Alongside the tangible, Kimmerer imagines the cycling of intangible resources, such as gratitude, reciprocity and community, as a way to challenge the scarcity and competition of our economic and societal hierarchies, to question the status quo.
She proposes connection and appreciation as antidotes for the alienation and powerlessness that stem from broken relationships with the land and each other.
She writes:
Gratitude creates a sense of abundance, the knowing that you have what you need. In that climate of sufficiency, our hunger for more abates and we take only what we need, in respect for the generosity of the giver….
She writes…
I imagine if we acknowledged that everything we consume is the gift of Mother Earth, we would take better care of what we are given.
Kimmerer also references the book, Sacred Economics: Money, Gift, and Society in the Age of Transition, by Charles Eisenstein:
Climate change is a product of this extractive economy and is forcing us to confront the inevitable outcome of our consumptive lifestyle: genuine scarcity for which the market has no remedy.
I also share Kimmerer’s question: Why then have we permitted the dominance of economic systems to create scarcity instead of abundance? We’ve surrendered our values to an economic system that actively harms what we love. …
And I wonder, why did God set up the scarcity mindset before Rebecca's twins were even born and why does the portion give us a very different Rebecca from the young woman who had been so generous to the stranger and his thirsty camels? Did she never know a mother's joy when siblings love each other? As a mom, I've cherished the times when my daughters got along, shared interests, secrets, and clothes, and supported each other. I have many happy memories of them singing in harmony in their rooms, on hikes or in the back seat on road trips.
In a gift economy the natural world itself is understood as a gift and not as private property… The currency in a gift economy is relationship, which is expressed as gratitude, as interdependence and ongoing cycles of reciprocity.
True security is ensured by nurturing the bonds of reciprocity. You can store meat in your own pantry or in the belly of your brother. Both keep hunger at bay but with very different consequences for the people and for the land which provided that sustenance. What if Jacob had simply given his brother the pot of lentils instead of selling it to him?

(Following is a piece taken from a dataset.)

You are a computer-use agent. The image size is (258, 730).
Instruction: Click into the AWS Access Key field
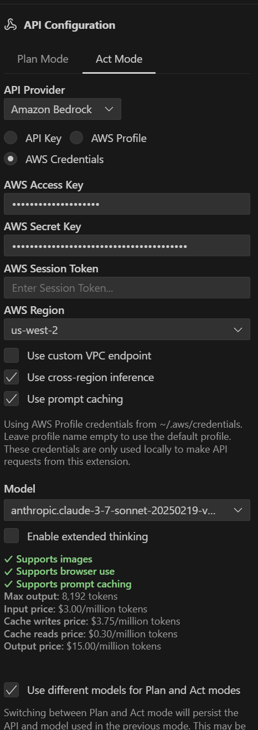pos(127,204)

Like Kimmerer, I cherish the notion of the gift economy instead of a market economy that reduces everything to a commodity. I want to live in a society where the currency of exchange is gratitude, and kindness is an infinitely renewable resource which multiplies every time it is shared rather than depreciating with use. For as long as I can remember, I've had that expansive feeling in public libraries and public gardens, even volunteering at the Newton Swap Shop, as well as on ocean beaches and mountain tops.
In Kimmerer's book, I recognize the basis for my commitment to creating Dorshei Tzedek and to nurturing Chesed for building meaningful connections, for fostering generosity and gratitude outside the transactional market place, and, in spite of the worsening political turmoil and uncertainty, to share the sense of abundance and the blessings of community.
I wish Jacob and Esau had grown up with the same sense of abundance and love for each other and feelings of security in a blessed community. Perhaps, instead of intergenerational trauma, their story could have been an example of peace and shared prosperity, foreshadowing a much kinder and safer world.